To those who say that they believe in this false doctrine of substitution, I respond: To believe in it is your punishment for being able to believe it; you may call it your reward, if you will. You ought not to be able to believe it. It is the merest, poorest, most shameless fiction, invented without the perception that it was an invention—fit to satisfy the intellect, doubtless, of the inventor, else he could not have invented it. It has seemed to satisfy also many a humble soul, content to take what was given, and not think; content that another should think for him, and tell him what was the mind of his Father in heaven. Let the person who can be so satisfied, be so satisfied; I have not to trouble myself with him. That he can be content with it, argues him unready to receive better. So long as he can believe false things concerning God, he is such as is capable of believing them—with how much or how little of blame, God knows. Opinion, right or wrong, will do nothing to save him. I would that he thought no more about this or any other opinion, but set himself to do the work of the Master. With his opinions, true or false, I have nothing to do. It is because such as he force evil things upon their fellows—utter or imply them from the seat of authority or influence—to their agony, their paralyses, their unbelief, their indignation, their stumbling, that I have any right to speak. I would save my fellows from having what notion of God is possible to them blotted out by a lie.
Commentary
by Leah Morency
Reflecting on today's excerpt of Justice, I hear MacDonald describe his perspective on the acceptance of man's teachings that shrink God into man's intellectual box. Each individual man truly can only see one step ahead in his path, although we may, if blessed, imagine so much more, and the important thing is to keep journeying forward, seeking God's will, continually seeking Him. At one time, the substitutionary atonement was a comfort to me. Now, I see it as MacDonald describes.

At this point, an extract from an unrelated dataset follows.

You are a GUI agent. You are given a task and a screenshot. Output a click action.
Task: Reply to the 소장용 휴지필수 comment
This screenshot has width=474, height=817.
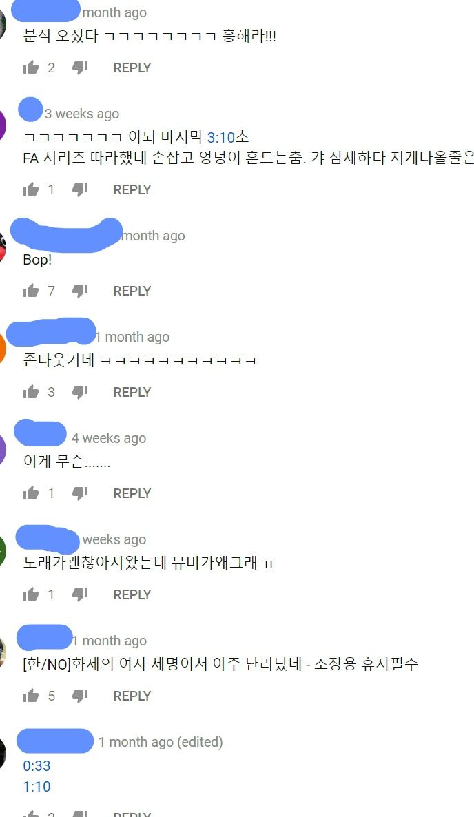point(132,696)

To understand it more deeply, and as an artist, I looked to William Blake's rather eccentric genius, in which he rejects this "atonement" as put forward by Church dogma. The image I share is more an invitation to challenge the acceptance of church dogma as evolved or even invented in the history of religious man's intellectual exercises. There is so much more to say on this, but as my understanding of this subject is still in its very beginning stages, I am only ready to share my eager spirit and my open heart to the vast landscape of God's love and power, and invite you to consider this with me.
Greville MacDonald had this to say in the opening page of his book The Sanity of William Blake, "All criticism is based upon some standard of convention. Yet, in spite of the fact that our education necessarily favours such standard, our instincts are often finely rebellious in their repudiation of convention. And we secretly honor all who outdare custom, though we openly fear and perhaps deride them... We publicly pity and even pretend to despise all who are not of the fold; yet in our hearts we often admire them. It is indeed curious. Though we know our conventions are but dummies of formalism, we cringe like very Pharisees before them and hug it to our hearts that we are as other men."
This is one example of Blake's response to atonement theology, the following words and illustration in his prophecy Jerusalem, "Los answered, troubled: and his soul was rent in twain: Must the Wise die for and Atonement? does Mercy endure Atonement? No! it is Moral Severity and destroys Mercy in its Victim."